[Extracted data entries]
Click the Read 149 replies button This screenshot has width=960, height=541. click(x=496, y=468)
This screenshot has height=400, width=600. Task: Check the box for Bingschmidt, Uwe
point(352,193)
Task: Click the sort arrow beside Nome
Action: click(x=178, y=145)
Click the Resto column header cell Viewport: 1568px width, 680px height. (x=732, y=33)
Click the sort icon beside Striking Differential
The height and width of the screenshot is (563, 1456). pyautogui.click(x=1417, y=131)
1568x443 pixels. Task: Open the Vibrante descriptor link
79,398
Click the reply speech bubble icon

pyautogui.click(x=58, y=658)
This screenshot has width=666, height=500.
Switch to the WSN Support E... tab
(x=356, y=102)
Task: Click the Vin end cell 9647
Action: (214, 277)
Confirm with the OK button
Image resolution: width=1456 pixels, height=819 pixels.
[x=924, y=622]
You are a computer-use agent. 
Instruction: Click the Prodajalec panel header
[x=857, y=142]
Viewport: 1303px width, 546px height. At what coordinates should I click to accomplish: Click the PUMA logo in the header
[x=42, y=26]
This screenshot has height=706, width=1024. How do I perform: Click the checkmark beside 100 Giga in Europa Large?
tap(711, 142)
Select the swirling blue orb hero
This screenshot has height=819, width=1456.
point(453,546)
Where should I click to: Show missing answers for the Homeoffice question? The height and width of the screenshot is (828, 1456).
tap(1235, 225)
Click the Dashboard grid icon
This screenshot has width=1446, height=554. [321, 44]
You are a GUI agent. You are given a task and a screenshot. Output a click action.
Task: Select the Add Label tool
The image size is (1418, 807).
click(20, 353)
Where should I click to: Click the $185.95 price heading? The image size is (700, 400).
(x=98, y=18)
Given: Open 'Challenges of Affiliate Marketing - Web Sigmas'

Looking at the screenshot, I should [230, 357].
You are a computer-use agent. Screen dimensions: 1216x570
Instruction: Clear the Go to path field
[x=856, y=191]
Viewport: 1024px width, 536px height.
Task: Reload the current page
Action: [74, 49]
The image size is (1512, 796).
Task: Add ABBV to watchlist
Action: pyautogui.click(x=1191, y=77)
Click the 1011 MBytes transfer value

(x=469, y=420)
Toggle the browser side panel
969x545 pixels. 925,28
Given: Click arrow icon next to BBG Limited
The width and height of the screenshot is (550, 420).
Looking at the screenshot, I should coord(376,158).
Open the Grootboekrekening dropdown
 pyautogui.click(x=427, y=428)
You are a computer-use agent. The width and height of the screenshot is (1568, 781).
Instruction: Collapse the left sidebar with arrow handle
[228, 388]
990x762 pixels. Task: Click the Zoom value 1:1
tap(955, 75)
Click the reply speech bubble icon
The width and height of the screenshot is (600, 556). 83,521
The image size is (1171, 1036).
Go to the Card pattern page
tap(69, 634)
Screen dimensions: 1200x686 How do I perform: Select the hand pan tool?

◆ **WHAT IS NEEDED**: Line by line, transcribe all of the records exactly.

◆ **ANSWER BOX**:
Click the Read 149 replies button This screenshot has width=960, height=541. click(x=496, y=468)
This screenshot has height=400, width=600. Task: Check the box for Bingschmidt, Uwe
point(352,193)
Task: Click the sort arrow beside Nome
Action: click(x=178, y=145)
Click the Resto column header cell Viewport: 1568px width, 680px height. (x=732, y=33)
Click the sort icon beside Striking Differential
The height and width of the screenshot is (563, 1456). pyautogui.click(x=1417, y=131)
1568x443 pixels. Task: Open the Vibrante descriptor link
79,398
Click the reply speech bubble icon

pyautogui.click(x=58, y=658)
This screenshot has width=666, height=500.
Switch to the WSN Support E... tab
(x=356, y=102)
Task: Click the Vin end cell 9647
Action: (214, 277)
Confirm with the OK button
Image resolution: width=1456 pixels, height=819 pixels.
[x=924, y=622]
You are a computer-use agent. 
Instruction: Click the Prodajalec panel header
[x=857, y=142]
Viewport: 1303px width, 546px height. At what coordinates should I click to accomplish: Click the PUMA logo in the header
[x=42, y=26]
This screenshot has height=706, width=1024. How do I perform: Click the checkmark beside 100 Giga in Europa Large?
tap(711, 142)
Select the swirling blue orb hero
This screenshot has height=819, width=1456.
point(453,546)
Where should I click to: Show missing answers for the Homeoffice question? The height and width of the screenshot is (828, 1456).
tap(1235, 225)
Click the Dashboard grid icon
This screenshot has width=1446, height=554. [321, 44]
You are a GUI agent. You are given a task and a screenshot. Output a click action.
Task: Select the Add Label tool
The image size is (1418, 807).
click(20, 353)
Where should I click to: Click the $185.95 price heading? The image size is (700, 400).
(x=98, y=18)
Given: Open 'Challenges of Affiliate Marketing - Web Sigmas'

Looking at the screenshot, I should [230, 357].
You are a computer-use agent. Screen dimensions: 1216x570
Instruction: Clear the Go to path field
[x=856, y=191]
Viewport: 1024px width, 536px height.
Task: Reload the current page
Action: [74, 49]
The image size is (1512, 796).
Task: Add ABBV to watchlist
Action: pyautogui.click(x=1191, y=77)
Click the 1011 MBytes transfer value

(x=469, y=420)
Toggle the browser side panel
969x545 pixels. 925,28
Given: Click arrow icon next to BBG Limited
The width and height of the screenshot is (550, 420).
Looking at the screenshot, I should coord(376,158).
Open the Grootboekrekening dropdown
 pyautogui.click(x=427, y=428)
You are a computer-use agent. The width and height of the screenshot is (1568, 781).
Instruction: Collapse the left sidebar with arrow handle
[228, 388]
990x762 pixels. Task: Click the Zoom value 1:1
tap(955, 75)
Click the reply speech bubble icon
The width and height of the screenshot is (600, 556). 83,521
The image size is (1171, 1036).
Go to the Card pattern page
tap(69, 634)
Screen dimensions: 1200x686 How do I perform: Select the hand pan tool?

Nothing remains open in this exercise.